> [Data provided]
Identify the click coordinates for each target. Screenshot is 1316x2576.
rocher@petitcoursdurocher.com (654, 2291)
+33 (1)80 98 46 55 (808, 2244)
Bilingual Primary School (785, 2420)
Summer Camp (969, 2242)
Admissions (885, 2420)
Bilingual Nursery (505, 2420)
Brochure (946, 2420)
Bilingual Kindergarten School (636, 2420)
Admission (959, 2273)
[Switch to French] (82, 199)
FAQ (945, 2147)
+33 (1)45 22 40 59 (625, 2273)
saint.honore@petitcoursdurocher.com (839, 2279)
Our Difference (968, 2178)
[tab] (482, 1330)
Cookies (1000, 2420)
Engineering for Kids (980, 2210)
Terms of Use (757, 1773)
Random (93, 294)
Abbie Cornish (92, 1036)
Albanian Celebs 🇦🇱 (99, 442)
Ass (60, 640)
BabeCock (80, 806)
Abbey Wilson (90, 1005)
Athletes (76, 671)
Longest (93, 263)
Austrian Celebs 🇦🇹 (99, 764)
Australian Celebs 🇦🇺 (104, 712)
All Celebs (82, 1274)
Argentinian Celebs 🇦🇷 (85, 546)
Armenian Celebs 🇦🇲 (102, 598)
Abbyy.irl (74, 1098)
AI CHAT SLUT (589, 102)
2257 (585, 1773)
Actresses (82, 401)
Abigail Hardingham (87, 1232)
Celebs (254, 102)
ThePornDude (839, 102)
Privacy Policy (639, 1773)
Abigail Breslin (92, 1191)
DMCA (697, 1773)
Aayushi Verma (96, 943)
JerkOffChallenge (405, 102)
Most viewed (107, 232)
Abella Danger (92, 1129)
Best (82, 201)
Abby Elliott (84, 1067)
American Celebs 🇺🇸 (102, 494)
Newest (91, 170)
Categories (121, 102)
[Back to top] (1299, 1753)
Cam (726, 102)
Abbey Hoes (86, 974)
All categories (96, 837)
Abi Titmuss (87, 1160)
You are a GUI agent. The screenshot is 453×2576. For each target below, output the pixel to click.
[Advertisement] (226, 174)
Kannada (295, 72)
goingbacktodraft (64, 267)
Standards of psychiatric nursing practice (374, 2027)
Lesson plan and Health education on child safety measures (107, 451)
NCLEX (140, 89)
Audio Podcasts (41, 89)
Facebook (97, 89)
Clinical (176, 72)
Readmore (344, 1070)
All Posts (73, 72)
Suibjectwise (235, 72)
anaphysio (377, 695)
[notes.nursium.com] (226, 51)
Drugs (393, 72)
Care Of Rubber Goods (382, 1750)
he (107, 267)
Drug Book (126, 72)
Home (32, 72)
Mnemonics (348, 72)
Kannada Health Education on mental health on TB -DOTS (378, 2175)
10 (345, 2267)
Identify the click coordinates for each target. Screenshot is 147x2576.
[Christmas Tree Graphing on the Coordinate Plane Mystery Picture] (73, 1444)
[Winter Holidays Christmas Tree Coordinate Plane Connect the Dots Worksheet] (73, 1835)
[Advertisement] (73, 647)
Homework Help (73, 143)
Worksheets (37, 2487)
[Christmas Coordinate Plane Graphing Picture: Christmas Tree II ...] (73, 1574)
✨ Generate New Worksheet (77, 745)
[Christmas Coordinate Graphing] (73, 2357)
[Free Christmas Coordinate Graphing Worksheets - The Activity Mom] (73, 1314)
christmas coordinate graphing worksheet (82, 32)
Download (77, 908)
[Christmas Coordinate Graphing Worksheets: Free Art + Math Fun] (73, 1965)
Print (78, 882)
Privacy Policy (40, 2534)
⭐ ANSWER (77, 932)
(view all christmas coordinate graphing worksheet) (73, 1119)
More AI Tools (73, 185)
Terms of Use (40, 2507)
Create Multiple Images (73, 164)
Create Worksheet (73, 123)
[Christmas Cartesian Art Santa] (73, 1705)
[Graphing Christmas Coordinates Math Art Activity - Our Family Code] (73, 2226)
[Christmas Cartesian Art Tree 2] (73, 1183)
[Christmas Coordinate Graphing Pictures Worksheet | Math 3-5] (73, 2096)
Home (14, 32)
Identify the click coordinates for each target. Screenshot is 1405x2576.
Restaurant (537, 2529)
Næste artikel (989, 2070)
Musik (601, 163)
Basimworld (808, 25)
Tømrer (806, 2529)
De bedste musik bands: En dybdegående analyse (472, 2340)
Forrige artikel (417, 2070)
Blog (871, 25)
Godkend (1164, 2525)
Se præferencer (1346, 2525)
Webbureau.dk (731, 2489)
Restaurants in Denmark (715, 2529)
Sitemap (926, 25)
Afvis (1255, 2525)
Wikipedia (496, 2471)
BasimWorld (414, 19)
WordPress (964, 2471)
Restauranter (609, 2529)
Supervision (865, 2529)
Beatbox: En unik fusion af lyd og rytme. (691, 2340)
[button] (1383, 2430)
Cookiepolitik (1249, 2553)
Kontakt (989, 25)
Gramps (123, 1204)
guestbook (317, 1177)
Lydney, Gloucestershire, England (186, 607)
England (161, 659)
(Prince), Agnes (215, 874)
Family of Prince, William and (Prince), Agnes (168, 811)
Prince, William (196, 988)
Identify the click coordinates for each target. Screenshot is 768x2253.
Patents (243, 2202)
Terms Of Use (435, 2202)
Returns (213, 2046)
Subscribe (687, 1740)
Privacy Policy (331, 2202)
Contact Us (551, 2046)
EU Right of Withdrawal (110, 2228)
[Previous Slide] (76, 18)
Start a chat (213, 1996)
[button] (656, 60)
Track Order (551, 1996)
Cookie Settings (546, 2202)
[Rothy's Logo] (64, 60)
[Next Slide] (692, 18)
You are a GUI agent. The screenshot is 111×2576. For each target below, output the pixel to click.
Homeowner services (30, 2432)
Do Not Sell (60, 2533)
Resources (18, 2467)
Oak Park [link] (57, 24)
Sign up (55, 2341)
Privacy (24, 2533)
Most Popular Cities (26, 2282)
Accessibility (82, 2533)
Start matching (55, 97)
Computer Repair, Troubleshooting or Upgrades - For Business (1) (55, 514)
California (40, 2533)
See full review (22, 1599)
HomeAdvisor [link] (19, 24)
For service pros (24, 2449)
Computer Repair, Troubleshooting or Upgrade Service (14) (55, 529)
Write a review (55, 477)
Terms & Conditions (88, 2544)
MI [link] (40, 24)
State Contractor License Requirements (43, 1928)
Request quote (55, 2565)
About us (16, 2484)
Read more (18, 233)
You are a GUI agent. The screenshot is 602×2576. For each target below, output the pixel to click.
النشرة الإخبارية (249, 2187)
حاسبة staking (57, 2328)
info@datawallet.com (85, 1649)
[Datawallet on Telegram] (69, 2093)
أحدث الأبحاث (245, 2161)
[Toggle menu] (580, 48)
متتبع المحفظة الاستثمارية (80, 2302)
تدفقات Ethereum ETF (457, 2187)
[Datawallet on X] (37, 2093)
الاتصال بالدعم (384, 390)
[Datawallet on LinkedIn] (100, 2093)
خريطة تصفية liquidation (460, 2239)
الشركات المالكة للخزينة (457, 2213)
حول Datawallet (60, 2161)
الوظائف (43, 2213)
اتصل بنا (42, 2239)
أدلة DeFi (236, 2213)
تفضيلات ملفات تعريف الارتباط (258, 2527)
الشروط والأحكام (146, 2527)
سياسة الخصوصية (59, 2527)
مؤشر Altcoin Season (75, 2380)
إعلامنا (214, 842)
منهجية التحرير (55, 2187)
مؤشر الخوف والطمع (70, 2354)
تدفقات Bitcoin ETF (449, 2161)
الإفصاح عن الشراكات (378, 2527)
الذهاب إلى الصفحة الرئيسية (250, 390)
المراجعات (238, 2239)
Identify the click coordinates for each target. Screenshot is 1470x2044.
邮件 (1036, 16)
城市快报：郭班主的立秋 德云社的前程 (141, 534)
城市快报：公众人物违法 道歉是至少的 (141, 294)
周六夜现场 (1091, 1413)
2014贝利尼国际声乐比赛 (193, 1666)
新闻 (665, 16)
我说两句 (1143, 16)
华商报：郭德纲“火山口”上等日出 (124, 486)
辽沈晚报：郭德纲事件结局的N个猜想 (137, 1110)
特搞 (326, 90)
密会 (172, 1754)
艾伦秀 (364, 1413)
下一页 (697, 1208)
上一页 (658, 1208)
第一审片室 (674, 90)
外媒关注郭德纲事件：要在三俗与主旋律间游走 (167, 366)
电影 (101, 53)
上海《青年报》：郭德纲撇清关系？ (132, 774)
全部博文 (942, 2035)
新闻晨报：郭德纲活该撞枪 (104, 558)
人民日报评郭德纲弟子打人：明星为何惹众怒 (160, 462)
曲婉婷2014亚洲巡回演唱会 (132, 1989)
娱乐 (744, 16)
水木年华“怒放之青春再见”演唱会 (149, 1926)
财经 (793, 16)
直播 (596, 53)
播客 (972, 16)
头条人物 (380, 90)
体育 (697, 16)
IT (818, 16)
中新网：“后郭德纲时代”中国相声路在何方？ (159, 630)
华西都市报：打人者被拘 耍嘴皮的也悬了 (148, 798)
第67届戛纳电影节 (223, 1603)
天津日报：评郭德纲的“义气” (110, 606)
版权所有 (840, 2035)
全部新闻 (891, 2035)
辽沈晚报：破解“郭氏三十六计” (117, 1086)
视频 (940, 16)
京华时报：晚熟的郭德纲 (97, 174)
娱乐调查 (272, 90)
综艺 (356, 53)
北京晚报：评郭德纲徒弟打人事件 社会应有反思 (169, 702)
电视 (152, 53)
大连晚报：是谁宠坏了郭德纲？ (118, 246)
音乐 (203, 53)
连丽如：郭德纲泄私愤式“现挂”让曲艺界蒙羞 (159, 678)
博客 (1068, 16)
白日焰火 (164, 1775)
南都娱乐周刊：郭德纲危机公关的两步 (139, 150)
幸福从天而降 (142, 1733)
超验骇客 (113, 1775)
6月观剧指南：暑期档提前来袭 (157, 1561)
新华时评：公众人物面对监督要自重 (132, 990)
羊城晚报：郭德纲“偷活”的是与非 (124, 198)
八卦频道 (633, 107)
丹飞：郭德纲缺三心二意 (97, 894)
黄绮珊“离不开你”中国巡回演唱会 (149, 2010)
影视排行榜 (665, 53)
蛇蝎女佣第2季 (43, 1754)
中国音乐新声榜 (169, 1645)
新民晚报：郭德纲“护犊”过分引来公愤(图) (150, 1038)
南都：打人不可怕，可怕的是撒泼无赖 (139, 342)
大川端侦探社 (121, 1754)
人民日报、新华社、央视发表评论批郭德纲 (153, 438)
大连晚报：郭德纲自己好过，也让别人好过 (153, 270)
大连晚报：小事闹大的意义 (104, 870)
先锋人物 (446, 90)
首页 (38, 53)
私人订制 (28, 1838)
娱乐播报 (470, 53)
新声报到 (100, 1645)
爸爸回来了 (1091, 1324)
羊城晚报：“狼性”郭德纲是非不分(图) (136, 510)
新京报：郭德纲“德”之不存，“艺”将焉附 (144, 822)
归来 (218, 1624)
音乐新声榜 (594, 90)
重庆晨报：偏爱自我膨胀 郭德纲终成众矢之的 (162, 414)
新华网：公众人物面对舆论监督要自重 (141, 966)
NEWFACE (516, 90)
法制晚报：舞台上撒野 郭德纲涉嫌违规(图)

> [Assigned task]
Write out exactly, and only, each line from the one with "第67届戛纳电影节 (223, 1603)" down to the last line of the records above.

> [Task result]
第67届戛纳电影节 (223, 1603)
天津日报：评郭德纲的“义气” (110, 606)
版权所有 (840, 2035)
全部新闻 (891, 2035)
辽沈晚报：破解“郭氏三十六计” (117, 1086)
视频 (940, 16)
京华时报：晚熟的郭德纲 (97, 174)
娱乐调查 (272, 90)
综艺 (356, 53)
北京晚报：评郭德纲徒弟打人事件 社会应有反思 (169, 702)
电视 (152, 53)
大连晚报：是谁宠坏了郭德纲？ (118, 246)
音乐 (203, 53)
连丽如：郭德纲泄私愤式“现挂”让曲艺界蒙羞 (159, 678)
博客 (1068, 16)
白日焰火 (164, 1775)
南都娱乐周刊：郭德纲危机公关的两步 (139, 150)
幸福从天而降 (142, 1733)
超验骇客 (113, 1775)
6月观剧指南：暑期档提前来袭 (157, 1561)
新华时评：公众人物面对监督要自重 (132, 990)
羊城晚报：郭德纲“偷活”的是与非 (124, 198)
八卦频道 (633, 107)
丹飞：郭德纲缺三心二意 (97, 894)
黄绮珊“离不开你”中国巡回演唱会 (149, 2010)
影视排行榜 (665, 53)
蛇蝎女佣第2季 (43, 1754)
中国音乐新声榜 (169, 1645)
新民晚报：郭德纲“护犊”过分引来公愤(图) (150, 1038)
南都：打人不可怕，可怕的是撒泼无赖 (139, 342)
大川端侦探社 (121, 1754)
人民日报、新华社、央视发表评论批郭德纲 (153, 438)
大连晚报：郭德纲自己好过，也让别人好过 (153, 270)
大连晚报：小事闹大的意义 (104, 870)
先锋人物 (446, 90)
首页 (38, 53)
私人订制 (28, 1838)
娱乐播报 (470, 53)
新声报到 (100, 1645)
爸爸回来了 (1091, 1324)
羊城晚报：“狼性”郭德纲是非不分(图) (136, 510)
新京报：郭德纲“德”之不存，“艺”将焉附 (144, 822)
归来 (218, 1624)
音乐新声榜 (594, 90)
重庆晨报：偏爱自我膨胀 郭德纲终成众矢之的 (162, 414)
新华网：公众人物面对舆论监督要自重 (141, 966)
NEWFACE (516, 90)
法制晚报：舞台上撒野 郭德纲涉嫌违规(图)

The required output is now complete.